WHAT THE TASK REQUIRES |
Please copy out the entries below exactly, beginning with the line that contains "The image size is (1280, 920)." and ending with the line that contains "You are a computer-use agent. Image resolution: width=641", and include nothing outside that span.

(PROVIDED MATERIAL begins)

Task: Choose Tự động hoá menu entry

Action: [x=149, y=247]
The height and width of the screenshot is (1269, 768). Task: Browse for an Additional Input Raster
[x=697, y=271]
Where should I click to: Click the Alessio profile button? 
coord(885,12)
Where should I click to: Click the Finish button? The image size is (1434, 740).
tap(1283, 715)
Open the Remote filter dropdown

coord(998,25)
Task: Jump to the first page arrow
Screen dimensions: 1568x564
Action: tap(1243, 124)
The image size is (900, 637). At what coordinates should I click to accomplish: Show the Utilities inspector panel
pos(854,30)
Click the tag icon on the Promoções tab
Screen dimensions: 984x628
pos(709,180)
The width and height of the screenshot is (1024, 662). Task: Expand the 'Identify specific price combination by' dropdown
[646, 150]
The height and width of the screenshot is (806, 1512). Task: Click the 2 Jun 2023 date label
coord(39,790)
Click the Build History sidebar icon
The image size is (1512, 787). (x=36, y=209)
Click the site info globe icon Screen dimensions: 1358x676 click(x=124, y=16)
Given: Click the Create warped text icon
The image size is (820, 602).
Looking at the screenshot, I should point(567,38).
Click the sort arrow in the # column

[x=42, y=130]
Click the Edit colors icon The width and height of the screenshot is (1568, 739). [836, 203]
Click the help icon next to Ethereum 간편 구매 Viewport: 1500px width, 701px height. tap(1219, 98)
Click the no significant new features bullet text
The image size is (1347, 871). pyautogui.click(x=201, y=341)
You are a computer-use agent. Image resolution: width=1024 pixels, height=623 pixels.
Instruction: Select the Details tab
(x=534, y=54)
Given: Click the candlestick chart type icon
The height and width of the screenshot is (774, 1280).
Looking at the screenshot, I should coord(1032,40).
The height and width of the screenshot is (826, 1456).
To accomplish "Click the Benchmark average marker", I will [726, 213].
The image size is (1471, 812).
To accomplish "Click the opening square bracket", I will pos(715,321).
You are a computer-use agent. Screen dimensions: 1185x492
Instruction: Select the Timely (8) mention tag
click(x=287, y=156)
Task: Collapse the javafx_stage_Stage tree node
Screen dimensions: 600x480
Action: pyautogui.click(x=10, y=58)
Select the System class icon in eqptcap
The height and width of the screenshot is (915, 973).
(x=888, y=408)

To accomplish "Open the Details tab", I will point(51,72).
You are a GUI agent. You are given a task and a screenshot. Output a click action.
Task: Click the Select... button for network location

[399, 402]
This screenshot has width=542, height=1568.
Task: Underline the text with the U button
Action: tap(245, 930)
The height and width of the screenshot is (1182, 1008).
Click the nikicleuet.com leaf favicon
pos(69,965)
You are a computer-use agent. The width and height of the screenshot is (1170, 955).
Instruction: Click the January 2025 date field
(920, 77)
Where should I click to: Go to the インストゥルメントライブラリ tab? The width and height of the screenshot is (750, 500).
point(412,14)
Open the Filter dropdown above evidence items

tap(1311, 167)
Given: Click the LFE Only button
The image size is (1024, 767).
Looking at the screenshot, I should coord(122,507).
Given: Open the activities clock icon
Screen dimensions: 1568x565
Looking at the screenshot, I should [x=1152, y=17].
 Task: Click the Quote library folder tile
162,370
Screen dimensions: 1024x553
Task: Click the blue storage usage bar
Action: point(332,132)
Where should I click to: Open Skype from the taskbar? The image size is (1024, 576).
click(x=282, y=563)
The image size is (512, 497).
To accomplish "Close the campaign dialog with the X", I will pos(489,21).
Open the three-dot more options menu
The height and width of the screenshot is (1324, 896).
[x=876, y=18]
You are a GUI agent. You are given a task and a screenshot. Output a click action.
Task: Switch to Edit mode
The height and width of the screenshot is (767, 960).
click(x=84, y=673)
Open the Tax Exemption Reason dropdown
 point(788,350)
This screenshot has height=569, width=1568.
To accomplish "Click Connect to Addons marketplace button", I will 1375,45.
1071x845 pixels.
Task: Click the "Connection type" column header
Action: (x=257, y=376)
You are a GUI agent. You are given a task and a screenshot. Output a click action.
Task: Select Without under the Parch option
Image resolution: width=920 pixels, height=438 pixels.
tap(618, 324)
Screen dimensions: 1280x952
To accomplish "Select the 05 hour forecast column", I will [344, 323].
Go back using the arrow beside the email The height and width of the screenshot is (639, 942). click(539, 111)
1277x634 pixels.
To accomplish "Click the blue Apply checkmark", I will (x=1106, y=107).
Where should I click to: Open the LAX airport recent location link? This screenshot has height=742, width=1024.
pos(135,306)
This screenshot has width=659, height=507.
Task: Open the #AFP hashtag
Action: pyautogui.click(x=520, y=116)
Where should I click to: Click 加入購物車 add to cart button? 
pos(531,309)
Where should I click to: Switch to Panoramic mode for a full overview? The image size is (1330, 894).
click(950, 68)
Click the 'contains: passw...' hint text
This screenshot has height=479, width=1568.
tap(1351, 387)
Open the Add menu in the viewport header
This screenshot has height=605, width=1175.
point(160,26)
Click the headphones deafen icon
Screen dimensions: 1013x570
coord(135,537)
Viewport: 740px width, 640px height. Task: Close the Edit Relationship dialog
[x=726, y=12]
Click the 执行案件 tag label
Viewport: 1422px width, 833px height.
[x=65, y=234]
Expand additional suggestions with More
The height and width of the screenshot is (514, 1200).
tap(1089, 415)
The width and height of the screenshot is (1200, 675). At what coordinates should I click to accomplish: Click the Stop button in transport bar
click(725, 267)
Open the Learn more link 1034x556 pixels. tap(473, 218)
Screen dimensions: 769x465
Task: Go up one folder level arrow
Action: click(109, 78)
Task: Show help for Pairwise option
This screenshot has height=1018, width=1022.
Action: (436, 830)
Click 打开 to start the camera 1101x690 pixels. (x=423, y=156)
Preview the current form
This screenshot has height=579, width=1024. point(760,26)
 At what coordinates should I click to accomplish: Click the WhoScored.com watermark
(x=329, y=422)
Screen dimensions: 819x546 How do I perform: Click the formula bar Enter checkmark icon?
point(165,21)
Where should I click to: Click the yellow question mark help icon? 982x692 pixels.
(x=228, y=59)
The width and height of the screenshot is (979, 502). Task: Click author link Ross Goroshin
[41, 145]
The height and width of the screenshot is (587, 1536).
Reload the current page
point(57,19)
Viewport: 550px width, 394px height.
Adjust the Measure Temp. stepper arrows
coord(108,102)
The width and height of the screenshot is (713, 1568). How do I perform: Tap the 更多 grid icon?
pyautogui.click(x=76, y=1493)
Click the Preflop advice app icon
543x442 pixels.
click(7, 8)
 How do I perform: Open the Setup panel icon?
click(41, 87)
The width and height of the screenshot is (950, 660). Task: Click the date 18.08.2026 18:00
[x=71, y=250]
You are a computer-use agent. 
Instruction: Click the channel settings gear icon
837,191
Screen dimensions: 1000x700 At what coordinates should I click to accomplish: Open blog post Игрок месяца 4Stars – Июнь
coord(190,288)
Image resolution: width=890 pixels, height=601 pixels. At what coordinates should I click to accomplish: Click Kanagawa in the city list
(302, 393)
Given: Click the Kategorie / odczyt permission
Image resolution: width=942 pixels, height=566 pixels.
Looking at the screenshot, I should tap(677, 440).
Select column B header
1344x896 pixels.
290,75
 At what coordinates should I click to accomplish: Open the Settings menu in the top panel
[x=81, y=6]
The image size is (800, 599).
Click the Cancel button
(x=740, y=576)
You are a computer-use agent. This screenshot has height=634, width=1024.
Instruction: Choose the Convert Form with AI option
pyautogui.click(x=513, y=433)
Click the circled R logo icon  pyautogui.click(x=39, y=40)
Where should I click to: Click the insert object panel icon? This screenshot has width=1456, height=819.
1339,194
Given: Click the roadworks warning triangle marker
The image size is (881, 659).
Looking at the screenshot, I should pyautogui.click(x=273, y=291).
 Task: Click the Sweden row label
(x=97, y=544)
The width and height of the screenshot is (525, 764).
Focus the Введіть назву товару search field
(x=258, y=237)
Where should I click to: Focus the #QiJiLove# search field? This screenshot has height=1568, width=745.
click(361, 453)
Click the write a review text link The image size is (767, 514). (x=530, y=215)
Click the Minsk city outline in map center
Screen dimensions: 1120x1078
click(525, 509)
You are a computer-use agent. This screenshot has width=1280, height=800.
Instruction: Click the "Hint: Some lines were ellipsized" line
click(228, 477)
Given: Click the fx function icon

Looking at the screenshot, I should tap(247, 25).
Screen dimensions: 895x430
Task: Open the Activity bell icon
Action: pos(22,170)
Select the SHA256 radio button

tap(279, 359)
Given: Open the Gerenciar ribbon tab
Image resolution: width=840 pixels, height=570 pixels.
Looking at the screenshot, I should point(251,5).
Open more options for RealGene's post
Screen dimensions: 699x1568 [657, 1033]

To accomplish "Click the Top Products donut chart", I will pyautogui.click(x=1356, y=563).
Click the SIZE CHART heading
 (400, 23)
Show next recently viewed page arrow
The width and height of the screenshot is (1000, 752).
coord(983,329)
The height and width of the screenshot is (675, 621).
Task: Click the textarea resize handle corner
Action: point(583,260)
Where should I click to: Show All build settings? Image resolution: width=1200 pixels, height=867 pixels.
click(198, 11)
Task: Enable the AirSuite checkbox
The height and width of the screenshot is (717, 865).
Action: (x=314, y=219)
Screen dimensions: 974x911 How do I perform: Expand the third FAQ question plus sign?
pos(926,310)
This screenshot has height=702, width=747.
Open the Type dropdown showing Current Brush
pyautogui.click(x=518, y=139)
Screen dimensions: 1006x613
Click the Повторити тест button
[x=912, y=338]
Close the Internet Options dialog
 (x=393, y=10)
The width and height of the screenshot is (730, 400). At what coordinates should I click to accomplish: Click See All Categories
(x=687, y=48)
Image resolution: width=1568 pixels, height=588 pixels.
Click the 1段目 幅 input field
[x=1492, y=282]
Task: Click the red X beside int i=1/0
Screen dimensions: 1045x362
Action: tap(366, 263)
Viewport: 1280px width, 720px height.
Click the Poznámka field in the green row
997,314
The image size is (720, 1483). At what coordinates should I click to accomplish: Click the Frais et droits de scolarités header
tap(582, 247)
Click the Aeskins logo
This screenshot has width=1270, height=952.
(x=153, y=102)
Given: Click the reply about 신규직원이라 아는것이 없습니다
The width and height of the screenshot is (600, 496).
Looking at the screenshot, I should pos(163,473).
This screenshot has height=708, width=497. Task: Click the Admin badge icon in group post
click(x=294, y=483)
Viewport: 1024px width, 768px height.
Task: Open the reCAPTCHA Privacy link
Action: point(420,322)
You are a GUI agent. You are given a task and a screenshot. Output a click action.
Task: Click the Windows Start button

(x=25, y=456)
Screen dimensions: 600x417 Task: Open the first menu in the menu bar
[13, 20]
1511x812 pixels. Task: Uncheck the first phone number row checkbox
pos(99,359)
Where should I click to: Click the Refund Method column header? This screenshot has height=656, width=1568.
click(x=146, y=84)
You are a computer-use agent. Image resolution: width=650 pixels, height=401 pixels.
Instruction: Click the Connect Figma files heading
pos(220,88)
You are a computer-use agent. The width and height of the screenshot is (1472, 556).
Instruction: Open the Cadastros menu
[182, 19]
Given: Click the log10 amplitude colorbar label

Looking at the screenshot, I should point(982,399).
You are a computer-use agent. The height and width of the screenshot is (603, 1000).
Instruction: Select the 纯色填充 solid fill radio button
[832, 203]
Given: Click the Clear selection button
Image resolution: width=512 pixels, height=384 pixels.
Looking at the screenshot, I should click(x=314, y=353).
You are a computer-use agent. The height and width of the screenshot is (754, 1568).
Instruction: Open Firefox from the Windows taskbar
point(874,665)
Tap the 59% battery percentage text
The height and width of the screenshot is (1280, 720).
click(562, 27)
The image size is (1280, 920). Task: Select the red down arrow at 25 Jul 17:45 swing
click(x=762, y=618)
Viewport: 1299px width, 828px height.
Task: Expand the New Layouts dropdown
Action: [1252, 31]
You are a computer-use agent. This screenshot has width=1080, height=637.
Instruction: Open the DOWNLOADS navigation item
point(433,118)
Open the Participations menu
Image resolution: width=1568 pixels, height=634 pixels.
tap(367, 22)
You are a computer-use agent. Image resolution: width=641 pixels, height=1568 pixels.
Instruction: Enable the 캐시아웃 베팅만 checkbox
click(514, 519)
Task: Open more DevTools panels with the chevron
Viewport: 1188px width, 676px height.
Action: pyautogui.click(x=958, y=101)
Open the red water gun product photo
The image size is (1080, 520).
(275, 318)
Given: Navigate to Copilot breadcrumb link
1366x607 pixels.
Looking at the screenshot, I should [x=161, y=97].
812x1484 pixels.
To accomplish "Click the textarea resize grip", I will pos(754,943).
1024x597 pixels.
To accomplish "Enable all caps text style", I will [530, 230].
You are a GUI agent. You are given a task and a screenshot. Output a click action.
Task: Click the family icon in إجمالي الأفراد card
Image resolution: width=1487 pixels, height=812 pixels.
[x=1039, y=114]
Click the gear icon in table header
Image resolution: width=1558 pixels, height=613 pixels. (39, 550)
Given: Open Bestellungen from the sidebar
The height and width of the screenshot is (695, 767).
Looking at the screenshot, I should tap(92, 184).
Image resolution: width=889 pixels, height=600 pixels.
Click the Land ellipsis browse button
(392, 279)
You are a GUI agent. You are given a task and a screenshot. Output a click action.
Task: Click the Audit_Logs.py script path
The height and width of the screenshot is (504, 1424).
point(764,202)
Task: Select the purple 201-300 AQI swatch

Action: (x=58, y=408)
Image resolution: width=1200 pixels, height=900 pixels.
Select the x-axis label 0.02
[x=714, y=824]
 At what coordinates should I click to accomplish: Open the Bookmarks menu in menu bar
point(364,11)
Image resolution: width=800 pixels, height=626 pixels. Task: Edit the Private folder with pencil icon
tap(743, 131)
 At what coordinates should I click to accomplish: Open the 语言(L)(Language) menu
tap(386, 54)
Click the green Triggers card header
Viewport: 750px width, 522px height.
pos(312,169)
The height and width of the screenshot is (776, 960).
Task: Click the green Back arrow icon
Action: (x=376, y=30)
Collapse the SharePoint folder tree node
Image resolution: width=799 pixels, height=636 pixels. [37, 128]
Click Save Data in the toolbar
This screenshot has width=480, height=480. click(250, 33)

(PROVIDED MATERIAL ends)

RESPONSE TO THIS EXERCISE |
The image size is (1280, 920). Task: Select the red down arrow at 25 Jul 17:45 swing
click(x=762, y=618)
Viewport: 1299px width, 828px height.
Task: Expand the New Layouts dropdown
Action: [1252, 31]
You are a computer-use agent. This screenshot has width=1080, height=637.
Instruction: Open the DOWNLOADS navigation item
point(433,118)
Open the Participations menu
Image resolution: width=1568 pixels, height=634 pixels.
tap(367, 22)
You are a computer-use agent. Image resolution: width=641 pixels, height=1568 pixels.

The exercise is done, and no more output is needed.